Originally posted by: arameth
the limiting factor seems to be the size and the fact that it appears this is a micro-ATX case...so the motherboard will have to be mATX, and the number of internal drives (he does digital imaging work = many drives) may also be limited (I believe there is only 2 x 3.5 internal bays).
The
NZXT Rogue is a case around the size/layout of the X-Qpack2 but with FOUR internal HDD bays. With every HDD company now making terabyte drives, I don't see this as being limiting.
Why do you feel that a mATX board is a limiting factor? With the exception of no SLI (being that EVGA no longer makes that socket 939 mATX SLI board) what would he want in an ATX board that a mATX board can't do?
Are you building a system for HIM or for YOU? Sounds as if you prefer ATX boards (which is fine) but he just wants a small and attractive case (which is also fine). Since he's paying for it and will be the owner of the system, why not set aside your preferences and give him what he wants?
Supports quadcore? Sure, mATX can do that. Support RAID, GBe, Firewire, eSATA, PCI-E 16x, HD audio, digital audio outputs... sure, mATX can do all that. Overclocking? Even though you said the guy won't, sure, mATX can do that.

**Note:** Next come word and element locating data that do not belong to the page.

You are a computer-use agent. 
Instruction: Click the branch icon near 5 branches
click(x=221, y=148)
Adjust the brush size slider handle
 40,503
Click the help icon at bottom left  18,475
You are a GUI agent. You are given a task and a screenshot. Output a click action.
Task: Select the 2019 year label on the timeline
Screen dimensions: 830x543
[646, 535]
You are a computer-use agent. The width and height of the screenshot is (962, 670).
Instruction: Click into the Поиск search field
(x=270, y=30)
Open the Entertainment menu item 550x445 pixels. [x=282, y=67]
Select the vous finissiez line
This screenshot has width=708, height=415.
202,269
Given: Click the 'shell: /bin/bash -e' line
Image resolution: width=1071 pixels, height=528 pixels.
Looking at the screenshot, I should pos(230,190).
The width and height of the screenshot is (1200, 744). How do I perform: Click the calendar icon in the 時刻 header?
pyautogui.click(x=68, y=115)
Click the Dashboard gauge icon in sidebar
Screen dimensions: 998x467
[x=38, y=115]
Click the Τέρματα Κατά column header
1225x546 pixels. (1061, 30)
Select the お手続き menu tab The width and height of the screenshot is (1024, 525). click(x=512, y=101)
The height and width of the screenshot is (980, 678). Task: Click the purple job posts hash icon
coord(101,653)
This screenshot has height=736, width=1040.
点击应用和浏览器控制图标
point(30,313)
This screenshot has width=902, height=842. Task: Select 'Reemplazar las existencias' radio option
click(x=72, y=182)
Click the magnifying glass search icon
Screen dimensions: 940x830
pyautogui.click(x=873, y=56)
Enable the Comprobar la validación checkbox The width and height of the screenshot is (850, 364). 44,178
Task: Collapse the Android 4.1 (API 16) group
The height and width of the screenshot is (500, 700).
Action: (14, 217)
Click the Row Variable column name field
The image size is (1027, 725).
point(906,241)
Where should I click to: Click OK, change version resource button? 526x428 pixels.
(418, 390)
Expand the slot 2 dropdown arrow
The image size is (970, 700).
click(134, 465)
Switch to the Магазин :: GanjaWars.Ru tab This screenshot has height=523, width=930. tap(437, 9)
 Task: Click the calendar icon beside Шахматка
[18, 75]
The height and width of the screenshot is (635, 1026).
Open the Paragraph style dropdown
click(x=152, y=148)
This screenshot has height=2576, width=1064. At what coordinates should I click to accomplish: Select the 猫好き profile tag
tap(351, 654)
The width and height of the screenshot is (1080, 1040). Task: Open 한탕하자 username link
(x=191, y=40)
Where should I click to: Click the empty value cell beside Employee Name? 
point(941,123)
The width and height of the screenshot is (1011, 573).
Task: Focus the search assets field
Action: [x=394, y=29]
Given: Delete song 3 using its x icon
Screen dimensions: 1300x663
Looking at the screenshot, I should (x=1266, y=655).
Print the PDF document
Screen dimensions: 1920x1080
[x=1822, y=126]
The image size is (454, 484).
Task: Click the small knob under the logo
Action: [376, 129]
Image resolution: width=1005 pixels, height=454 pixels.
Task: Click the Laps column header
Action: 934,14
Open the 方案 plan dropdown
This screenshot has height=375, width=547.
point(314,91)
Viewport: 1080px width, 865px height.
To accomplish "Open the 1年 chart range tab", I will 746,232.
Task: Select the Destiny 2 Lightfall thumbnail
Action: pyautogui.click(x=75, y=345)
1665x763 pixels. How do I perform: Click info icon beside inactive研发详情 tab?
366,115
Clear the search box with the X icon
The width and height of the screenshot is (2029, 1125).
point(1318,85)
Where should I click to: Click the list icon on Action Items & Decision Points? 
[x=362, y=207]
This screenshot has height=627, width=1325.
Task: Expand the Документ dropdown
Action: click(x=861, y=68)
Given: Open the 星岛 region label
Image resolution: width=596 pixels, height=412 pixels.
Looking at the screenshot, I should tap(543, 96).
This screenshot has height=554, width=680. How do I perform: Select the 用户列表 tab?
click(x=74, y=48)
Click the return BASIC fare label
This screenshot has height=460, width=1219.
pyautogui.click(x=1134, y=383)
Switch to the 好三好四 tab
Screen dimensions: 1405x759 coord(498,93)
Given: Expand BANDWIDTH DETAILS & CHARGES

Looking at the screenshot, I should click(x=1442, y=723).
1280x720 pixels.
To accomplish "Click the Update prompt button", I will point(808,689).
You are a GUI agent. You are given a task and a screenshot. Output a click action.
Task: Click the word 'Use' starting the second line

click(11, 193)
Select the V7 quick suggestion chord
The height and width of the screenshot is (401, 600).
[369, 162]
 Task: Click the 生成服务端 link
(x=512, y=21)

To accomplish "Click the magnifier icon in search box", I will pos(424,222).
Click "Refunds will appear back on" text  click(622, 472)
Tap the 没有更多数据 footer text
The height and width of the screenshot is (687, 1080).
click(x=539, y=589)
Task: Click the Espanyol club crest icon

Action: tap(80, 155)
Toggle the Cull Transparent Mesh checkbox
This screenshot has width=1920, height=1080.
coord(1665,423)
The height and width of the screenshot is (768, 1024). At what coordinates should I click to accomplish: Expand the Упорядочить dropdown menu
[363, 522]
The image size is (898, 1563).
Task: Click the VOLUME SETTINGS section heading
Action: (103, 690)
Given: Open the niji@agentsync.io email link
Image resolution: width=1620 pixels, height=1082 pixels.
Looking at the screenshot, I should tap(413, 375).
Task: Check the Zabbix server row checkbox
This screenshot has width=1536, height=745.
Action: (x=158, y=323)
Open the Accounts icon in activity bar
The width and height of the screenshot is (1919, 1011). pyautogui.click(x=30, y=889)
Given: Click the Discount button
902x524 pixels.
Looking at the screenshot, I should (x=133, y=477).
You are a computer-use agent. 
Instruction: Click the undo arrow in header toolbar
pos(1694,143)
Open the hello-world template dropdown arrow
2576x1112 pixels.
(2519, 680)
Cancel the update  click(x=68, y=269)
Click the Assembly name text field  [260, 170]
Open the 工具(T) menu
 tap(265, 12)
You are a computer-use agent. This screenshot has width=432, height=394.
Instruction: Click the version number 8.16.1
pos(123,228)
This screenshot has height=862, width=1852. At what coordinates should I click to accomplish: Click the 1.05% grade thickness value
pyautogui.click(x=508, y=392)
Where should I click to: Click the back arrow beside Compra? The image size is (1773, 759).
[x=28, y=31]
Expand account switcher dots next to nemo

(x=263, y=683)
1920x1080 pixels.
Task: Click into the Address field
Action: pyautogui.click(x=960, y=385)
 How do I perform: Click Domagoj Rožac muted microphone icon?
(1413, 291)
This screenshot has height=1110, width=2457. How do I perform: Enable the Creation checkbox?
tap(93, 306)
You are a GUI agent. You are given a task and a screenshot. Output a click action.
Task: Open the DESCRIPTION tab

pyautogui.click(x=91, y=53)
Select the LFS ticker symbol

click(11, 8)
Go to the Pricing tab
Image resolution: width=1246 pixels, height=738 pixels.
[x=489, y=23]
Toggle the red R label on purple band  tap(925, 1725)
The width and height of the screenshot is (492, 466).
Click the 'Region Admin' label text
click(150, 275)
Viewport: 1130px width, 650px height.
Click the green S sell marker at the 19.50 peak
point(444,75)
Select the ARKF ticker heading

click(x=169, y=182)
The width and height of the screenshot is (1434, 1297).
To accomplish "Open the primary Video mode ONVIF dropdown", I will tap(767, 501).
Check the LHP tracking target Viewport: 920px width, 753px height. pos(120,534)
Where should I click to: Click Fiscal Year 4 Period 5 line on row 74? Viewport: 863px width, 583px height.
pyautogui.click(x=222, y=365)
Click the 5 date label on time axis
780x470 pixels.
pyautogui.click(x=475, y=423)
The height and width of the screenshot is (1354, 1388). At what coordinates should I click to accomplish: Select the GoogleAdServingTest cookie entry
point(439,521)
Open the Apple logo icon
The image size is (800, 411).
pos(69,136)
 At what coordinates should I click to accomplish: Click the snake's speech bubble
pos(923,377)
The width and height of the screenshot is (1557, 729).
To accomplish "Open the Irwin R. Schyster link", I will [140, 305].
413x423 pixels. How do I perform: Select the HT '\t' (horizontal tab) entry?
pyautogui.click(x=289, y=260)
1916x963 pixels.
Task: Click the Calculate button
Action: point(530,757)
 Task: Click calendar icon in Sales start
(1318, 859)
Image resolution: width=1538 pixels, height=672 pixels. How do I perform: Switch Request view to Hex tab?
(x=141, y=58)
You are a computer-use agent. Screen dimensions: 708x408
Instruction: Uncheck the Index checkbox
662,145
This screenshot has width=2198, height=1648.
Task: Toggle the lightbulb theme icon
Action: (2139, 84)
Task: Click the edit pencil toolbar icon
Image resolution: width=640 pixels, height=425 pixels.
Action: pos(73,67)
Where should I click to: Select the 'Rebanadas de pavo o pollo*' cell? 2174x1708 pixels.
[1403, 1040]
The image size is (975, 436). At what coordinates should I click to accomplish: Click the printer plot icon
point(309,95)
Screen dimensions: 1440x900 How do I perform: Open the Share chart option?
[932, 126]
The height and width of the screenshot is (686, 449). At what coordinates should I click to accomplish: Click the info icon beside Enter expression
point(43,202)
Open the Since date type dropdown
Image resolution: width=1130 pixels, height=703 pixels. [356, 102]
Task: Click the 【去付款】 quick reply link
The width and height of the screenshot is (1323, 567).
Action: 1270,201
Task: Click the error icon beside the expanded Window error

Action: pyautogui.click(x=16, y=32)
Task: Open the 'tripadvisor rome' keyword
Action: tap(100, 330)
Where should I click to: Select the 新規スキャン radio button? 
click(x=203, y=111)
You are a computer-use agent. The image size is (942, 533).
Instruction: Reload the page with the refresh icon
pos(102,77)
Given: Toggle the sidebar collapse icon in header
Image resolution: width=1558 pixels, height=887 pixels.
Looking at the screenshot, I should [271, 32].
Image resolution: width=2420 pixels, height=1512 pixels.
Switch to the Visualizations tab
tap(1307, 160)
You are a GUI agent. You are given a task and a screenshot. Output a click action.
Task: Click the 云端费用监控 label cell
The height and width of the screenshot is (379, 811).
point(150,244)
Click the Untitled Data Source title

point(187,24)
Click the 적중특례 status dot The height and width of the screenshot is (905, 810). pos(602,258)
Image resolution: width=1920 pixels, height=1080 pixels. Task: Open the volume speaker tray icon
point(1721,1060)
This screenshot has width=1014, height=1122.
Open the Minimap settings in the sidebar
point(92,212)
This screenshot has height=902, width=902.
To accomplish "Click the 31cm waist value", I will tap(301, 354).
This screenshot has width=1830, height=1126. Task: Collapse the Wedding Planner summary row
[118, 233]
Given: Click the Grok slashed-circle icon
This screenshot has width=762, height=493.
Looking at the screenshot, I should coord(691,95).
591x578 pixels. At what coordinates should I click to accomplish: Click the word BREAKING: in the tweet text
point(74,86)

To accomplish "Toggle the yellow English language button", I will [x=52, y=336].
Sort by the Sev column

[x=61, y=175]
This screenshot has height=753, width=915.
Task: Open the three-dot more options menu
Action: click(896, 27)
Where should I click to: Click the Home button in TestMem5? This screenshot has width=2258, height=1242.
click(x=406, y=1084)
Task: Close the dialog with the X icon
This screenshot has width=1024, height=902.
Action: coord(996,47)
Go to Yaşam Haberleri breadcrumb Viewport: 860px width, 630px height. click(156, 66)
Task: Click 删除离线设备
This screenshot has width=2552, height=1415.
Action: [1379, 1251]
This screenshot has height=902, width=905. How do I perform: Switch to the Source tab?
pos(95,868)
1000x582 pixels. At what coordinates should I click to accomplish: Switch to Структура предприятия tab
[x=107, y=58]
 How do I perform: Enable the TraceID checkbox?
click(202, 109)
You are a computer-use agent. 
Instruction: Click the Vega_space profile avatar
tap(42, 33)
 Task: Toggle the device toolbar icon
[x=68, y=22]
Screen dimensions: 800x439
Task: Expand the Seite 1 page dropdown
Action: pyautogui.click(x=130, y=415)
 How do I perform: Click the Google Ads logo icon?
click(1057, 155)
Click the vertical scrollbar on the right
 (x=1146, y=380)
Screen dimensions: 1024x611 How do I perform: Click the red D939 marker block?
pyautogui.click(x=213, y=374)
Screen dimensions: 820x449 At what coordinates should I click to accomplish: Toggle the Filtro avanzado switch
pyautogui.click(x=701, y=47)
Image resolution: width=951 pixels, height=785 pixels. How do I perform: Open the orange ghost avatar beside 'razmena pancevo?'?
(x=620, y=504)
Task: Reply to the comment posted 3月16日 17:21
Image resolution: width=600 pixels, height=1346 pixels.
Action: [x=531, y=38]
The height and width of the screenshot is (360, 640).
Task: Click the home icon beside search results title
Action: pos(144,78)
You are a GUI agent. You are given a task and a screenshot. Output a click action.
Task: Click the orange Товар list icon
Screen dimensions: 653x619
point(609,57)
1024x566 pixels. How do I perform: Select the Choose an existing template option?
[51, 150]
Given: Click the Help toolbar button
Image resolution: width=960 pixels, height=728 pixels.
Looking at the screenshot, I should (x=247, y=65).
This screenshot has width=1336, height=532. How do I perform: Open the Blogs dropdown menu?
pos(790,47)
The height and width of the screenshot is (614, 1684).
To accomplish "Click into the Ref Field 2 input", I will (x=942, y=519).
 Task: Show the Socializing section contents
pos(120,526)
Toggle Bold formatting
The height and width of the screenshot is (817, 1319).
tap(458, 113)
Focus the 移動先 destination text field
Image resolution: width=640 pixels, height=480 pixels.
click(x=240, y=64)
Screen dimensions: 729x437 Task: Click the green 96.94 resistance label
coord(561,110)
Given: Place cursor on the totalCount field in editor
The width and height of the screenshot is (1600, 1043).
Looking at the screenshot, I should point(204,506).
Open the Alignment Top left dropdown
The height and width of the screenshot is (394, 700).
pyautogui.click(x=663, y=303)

mATX is just like ATX. You can have good overclockers and crappy/non-overclockers. You can have feature-filled boards, and ultra-budget stripped-down boards. Again, the big limitation is dual graphics (though some current boards can do 16x4 Crossfire like how the P965/P35 does it).
This guy loves overclocking his mATX board, the
$130 Asus P5E-VM HDMI. He's running his E6750 at 3.70GHz at 463MHz FSB. I've read reports of people hitting 550MHz FSB on this board.
Besides overclocking, the board is also very feature-filled. Six SATA ports with RAID, 8 channel HD audio, gigabit ethernet, Firewire, SPDIF output, supports all Core 2 Duo and Core 2 Quad, supports up to 8GB DDR2, has solid capacitors, works with any PCI-E video card... what's not to like? The PCB is even in a sexy black color, fer cryin' out loud! We all know that adds 2% to benchmark scores!
I actually own an older Asus mATX board based on an earlier chipset, the Asus P5K-VM (G33 versus G35 chipset). I'm extremely happy with mine (except the PCB is puke yellow). Got my Xeon 3110 (basically a Wolfdale E8400) to around 3.8GHz, and is in... an X-Qpack2 (modded for even more bling).